Necro post but it seems that you cannot use CSFML statically any way (because SFML is built in C++). With the MSVC build of SFML I just need OpenAL and the SFML dlls (nothing related to stdc++).

I've though a bit about this whole bindgen stuff but it seems that some stuff SFML is doing is not supported and will never be (because that's way to complex to handle, inline, template etc...)

Regarding the fact your need to bundle the dlls on Windows is not really a big issue, almost all programs do it, the cool thing with Windows is that you don't have to specify a LD_LIBRARY_PATH, by default it looks into executable's current folder and if your executable is specifying dependent manifest you're able to move the dlls into a sub folder.

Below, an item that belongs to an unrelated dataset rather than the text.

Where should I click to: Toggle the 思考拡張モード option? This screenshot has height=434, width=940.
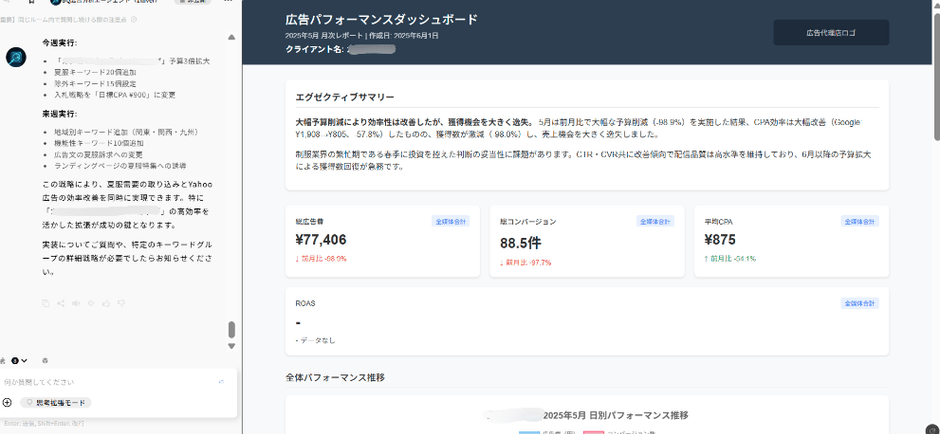[x=56, y=402]
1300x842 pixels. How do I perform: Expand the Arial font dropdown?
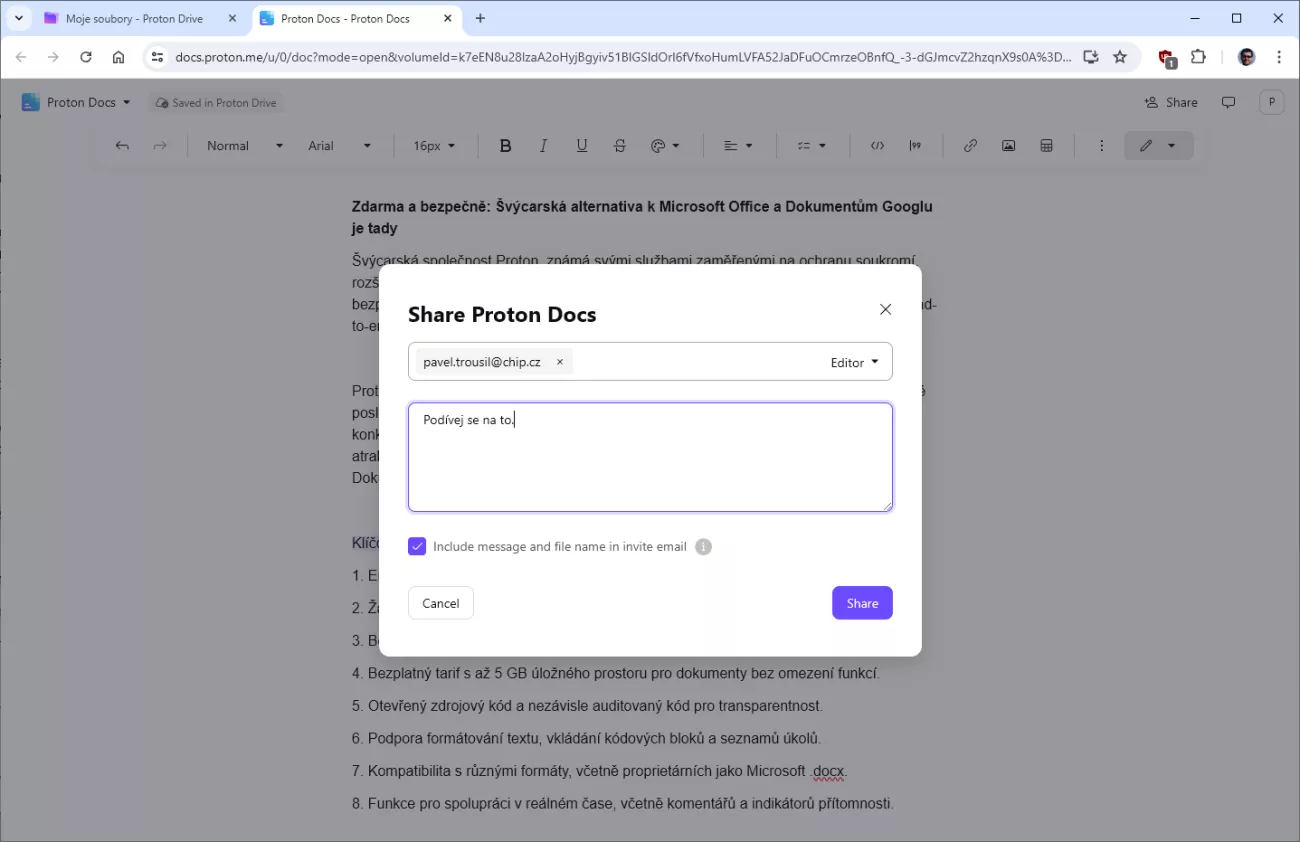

Regarding the environment setup. On my project I added a deps folder which holds SFML-2.6 binaries in a folder (extraction of the zip in a folder of the same name) and my workspace's settings.json contains:

  "rust-analyzer.cargo.extraEnv": {
    "SFML_INCLUDE_DIR": "${workspaceFolder}\\deps\\SFML-2.6.0\\include",
    "SFML_LIBS_DIR": "${workspaceFolder}\\deps\\SFML-2.6.0\\lib"
  },
  "rust-analyzer.runnables.extraEnv": {
    "SFML_INCLUDE_DIR": "${workspaceFolder}\\deps\\SFML-2.6.0\\include",
    "SFML_LIBS_DIR": "${workspaceFolder}\\deps\\SFML-2.6.0\\lib"
  }

I also have this setup.bat script so I can do deps\setup when I need to use cli (cargo build --release);

SET SFML_INCLUDE_DIR=%cd%\deps\SFML-2.6.0\include
SET SFML_LIBS_DIR=%cd%\deps\SFML-2.6.0\lib

(Unfortunately it's still required to copy the DLLs but that's a thing you do once and less likely need to do later).

crumblingstatue commented 1 month ago

I've been experimenting with techniques to statically link libstdc++ (and libgcc) on Linux on the vendored-sfml branch, but so far nothing worked. In particular, any form of -static-libgcc and -static-libstdc++ flags seem to get ignored. But if anyone manages to make it work, let me know.

crumblingstatue commented 1 month ago

I believe as much as possible this is supported on Windows MSVC now, with the latest changes. However supporting it for GNU seems infeasible, but if anyone thinks otherwise, feel free to open another issue or pull request.